- Theatrical release poster
- Directed by: Ben Cookson
- Written by: Toby Torlesse; Ben Cookson;
- Based on: Waiting for Anya by Michael Morpurgo
- Produced by: Phin Glynn; Alan Latham; Victor Glynn;
- Starring: Noah Schnapp; Thomas Kretschmann; Frederick Schmidt; Jean Reno; Anjelica Huston;
- Cinematography: Gerry Vasbenter
- Edited by: Chris Gill
- Music by: James Seymour Brett
- Production companies: Goldfinch; Fourth Culture Films; Bad Penny Productions; 13 Films; Artémis Productions;
- Distributed by: Vue Cinemas
- Release dates: 16 January 2020 (Miami Jewish Film Festival); 7 February 2020 (United States); 21 February 2020 (United Kingdom);
- Running time: 109 minutes
- Countries: United Kingdom Belgium
- Languages: English French German
- Box office: $139,504

= Waiting for Anya (film) =

2020 historical war drama film

Waiting for Anya is a 2020 historical war drama film co-written and directed by Ben Cookson. It is a film adaptation of the 1990 novel of the same name by Michael Morpurgo.

The film stars Noah Schnapp, Thomas Kretschmann, Frederick Schmidt, Jean Reno, and Anjelica Huston. The film premiered at the 2020 Miami Jewish Film Festival and was released on 7 February 2020.

==Plot==
The film begins in the summer of 1942, during World War II in the German occupation of France, a small village in the Pyrenees. A Jewish father named Benjamin walks his daughter, Anya, to the safety of a train fleeing France. One day, a young shepherd named Jo discovers several Jewish children hidden on a farm run by a widow, Horcada, and her son-in-law, the aforementioned Benjamin. Benjamin has lost track of Anya, but hopes to one day find her. During this time, helped by his mother-in-law, he helps the young Jews whom they protect to flee to Spain through the mountains. But this time, their mission is disrupted by the Germans who skirt the border, making it impossible to escape. Listening only to his courage, Jo decides to keep their secret and do everything to help them escape to Spain.

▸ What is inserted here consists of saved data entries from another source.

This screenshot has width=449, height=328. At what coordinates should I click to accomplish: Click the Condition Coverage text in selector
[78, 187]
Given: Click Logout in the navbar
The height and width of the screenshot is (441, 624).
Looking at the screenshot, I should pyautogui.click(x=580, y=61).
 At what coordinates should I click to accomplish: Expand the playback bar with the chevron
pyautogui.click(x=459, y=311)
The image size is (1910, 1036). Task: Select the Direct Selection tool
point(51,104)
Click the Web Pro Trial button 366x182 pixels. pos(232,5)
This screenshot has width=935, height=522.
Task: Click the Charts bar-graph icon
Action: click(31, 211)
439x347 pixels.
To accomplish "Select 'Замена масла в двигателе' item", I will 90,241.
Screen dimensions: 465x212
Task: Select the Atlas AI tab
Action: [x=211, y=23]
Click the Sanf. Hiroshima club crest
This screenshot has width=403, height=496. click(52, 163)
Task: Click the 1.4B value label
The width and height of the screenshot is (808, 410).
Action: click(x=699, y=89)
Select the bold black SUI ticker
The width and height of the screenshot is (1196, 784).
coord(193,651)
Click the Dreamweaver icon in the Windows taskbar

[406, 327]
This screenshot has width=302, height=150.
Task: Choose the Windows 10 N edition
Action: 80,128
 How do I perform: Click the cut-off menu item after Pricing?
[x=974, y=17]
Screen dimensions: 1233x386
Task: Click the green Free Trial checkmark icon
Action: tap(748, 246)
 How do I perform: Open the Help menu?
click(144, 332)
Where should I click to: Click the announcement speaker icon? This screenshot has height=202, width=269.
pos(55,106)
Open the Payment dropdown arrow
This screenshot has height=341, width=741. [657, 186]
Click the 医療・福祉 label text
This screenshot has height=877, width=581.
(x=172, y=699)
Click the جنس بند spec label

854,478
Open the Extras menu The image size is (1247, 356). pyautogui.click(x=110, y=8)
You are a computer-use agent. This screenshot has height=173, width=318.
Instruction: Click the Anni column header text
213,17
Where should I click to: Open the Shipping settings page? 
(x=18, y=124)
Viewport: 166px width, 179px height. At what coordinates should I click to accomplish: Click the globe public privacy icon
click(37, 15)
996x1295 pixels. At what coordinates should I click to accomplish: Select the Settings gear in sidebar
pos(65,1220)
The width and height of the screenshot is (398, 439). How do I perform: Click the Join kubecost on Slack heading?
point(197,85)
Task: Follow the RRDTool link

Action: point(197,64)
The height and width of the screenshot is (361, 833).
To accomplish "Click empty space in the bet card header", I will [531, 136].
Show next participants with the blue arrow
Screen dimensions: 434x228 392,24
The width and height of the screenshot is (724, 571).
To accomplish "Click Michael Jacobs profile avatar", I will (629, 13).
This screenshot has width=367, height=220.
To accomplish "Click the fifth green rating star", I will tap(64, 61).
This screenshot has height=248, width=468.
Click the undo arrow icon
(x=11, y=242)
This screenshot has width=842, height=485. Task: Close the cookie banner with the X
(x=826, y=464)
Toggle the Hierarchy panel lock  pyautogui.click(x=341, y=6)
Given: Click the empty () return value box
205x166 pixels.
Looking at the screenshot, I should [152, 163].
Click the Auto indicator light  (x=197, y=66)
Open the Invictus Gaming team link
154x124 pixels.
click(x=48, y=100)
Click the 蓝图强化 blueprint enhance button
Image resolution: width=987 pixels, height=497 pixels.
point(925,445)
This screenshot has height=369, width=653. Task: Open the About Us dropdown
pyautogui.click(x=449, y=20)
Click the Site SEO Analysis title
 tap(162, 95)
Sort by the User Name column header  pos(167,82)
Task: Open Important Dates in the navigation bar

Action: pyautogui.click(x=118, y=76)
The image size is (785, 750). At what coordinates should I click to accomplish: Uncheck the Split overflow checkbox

Supported by his grandfather, several inhabitants of the village and his father, a former prisoner of the Germans, Jo allies with Benjamin and the widow Horcada to allow the children to escape across the border. Although many children manage to escape to Spain one child becomes very sick and Benjamin takes her to the village where they are taken by the Germans. It transpires that one friendly German corporal (who lost his own daughter in a Berlin bombing) was aware of the children hiding but kept quiet about it, later telling Jo “at least we achieved something”.

One year after the war ends Anya eventually reaches the village and is welcomed by her grandmother and Jo.

==Release==
The film premiered at the Miami Jewish Film Festival on 16 January 2020, and was theatrically released in the United States on 7 February 2020 by Vertical Entertainment and in the United Kingdom on 21 February 2020.

==Reception==

===Box office===
Waiting for Anya grossed $0 in the United States and Canada, and a worldwide total of $139,504.

===Critical response===
 Metacritic, which uses a weighted average, assigned the film a score of 38 out of 100, based on five critics, indicating "generally unfavorable" reviews.